4. Manage anchor persistence. In long conversations, re-anchor periodically. Restate core constraints. Re-engage the original template. The anchor is not self-sustaining — it decays with conversational distance.
5. Design for the right termination. Some tasks should terminate naturally when the model determines the arc is complete. Others need explicit stopping points. Others should be left open for the user to interrupt. Be deliberate about which termination mode you’re designing for.
The bigger picture
The framework described here — the dual-condition trigger, the anchoring function, the decay modes — is not a prompting trick. It is a formal cognitive architecture, published as an open-access preprint, with twenty falsifiable predictions derived from first principles.

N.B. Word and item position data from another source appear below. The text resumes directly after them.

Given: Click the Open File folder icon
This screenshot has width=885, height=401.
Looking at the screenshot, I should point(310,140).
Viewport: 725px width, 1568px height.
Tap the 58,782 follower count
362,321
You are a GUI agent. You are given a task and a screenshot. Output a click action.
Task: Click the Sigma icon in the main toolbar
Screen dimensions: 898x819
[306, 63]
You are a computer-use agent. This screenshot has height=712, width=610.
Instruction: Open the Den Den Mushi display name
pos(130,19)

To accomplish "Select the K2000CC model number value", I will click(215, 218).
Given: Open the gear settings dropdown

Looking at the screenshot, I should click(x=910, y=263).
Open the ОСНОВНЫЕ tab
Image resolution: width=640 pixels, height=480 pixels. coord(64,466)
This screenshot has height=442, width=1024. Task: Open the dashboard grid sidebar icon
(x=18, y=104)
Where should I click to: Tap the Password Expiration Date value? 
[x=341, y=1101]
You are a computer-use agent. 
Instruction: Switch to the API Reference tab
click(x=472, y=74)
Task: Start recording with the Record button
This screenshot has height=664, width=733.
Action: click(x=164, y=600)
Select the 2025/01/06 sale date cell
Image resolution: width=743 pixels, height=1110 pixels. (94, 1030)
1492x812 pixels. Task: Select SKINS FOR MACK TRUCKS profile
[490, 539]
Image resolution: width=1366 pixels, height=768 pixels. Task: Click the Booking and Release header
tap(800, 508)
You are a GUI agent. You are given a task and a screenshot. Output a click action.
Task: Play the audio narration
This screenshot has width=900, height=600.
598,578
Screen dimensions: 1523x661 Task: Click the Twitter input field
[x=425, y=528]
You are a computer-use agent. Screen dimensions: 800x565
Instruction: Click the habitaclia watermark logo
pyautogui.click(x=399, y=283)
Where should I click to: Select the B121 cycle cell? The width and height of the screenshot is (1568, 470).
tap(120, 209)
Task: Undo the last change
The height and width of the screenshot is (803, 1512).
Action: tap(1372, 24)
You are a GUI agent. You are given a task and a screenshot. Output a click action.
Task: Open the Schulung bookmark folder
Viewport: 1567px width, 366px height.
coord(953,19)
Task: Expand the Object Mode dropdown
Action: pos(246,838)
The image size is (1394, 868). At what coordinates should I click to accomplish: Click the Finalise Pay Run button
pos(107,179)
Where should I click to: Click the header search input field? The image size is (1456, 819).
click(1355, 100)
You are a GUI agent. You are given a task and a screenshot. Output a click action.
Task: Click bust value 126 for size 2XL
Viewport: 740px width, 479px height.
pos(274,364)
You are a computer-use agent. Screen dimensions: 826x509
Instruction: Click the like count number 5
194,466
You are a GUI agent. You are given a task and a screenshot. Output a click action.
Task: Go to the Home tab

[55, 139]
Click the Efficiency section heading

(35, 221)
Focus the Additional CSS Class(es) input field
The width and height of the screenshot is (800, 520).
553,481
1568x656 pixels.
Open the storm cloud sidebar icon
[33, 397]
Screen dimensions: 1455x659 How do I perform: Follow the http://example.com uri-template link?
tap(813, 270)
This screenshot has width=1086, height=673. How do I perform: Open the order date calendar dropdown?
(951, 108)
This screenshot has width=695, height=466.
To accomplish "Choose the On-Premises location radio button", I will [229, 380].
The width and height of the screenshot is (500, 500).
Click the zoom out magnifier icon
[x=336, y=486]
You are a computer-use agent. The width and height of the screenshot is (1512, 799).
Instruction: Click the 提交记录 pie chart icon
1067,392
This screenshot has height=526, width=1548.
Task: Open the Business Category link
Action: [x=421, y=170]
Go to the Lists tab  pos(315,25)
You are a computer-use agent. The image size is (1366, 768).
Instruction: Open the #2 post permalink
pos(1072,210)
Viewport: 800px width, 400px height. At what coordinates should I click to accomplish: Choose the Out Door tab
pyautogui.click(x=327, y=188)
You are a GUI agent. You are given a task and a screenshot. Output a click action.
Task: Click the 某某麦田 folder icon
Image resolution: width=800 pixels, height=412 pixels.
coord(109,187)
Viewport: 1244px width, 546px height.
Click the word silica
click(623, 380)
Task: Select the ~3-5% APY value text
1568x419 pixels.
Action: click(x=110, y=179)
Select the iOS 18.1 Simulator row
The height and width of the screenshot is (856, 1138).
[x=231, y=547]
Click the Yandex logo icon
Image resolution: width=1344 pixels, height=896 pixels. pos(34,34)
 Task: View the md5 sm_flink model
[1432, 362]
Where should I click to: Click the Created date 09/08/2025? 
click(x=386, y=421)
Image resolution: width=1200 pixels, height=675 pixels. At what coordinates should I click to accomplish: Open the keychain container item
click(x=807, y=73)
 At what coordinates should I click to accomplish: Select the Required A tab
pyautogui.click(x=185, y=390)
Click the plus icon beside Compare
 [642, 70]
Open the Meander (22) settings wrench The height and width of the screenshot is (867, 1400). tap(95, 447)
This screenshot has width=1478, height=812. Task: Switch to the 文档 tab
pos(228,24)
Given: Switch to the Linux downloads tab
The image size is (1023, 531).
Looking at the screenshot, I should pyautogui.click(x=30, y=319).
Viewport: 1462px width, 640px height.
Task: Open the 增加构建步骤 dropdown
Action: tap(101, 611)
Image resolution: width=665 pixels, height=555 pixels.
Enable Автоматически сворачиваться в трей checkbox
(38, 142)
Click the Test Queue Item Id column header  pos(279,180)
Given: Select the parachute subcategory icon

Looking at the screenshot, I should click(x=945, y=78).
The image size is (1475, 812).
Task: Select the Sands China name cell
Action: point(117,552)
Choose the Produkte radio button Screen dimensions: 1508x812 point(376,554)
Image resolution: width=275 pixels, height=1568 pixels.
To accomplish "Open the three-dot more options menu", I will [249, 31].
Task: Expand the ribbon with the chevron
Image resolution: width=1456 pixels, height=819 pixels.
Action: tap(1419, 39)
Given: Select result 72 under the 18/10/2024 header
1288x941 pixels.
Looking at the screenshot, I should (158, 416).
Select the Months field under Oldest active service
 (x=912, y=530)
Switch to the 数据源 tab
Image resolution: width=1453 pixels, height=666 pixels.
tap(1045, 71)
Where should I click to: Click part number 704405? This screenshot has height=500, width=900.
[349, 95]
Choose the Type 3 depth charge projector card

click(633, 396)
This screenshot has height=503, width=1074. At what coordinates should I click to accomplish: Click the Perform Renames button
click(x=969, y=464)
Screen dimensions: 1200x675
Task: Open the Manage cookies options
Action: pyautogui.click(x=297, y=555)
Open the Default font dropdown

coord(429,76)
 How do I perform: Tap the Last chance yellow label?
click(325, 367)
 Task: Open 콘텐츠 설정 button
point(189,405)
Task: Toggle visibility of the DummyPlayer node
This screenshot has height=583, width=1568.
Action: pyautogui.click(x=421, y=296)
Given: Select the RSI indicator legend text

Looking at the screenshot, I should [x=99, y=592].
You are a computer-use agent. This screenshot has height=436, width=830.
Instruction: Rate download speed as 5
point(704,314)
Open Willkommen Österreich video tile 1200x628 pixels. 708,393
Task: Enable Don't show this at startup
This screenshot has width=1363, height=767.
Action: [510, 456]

It originated from studying how human minds involuntarily construct entire relationship narratives from a single glance at a stranger. The fact that it maps precisely onto how language models generate text is not a metaphor — it is a structural isomorphism. Both systems instantiate the same generative architecture in different substrates.
The engine that builds a love story on a train is the same engine that builds a sentence in a neural network. Understanding the first gives you formal control over the second.
The full formal model: Schlegel, S. (2026). Spontaneous Narrative Projection: A Formal Model. Zenodo. DOI: 10.5281/zenodo.19446426 (CC BY 4.0)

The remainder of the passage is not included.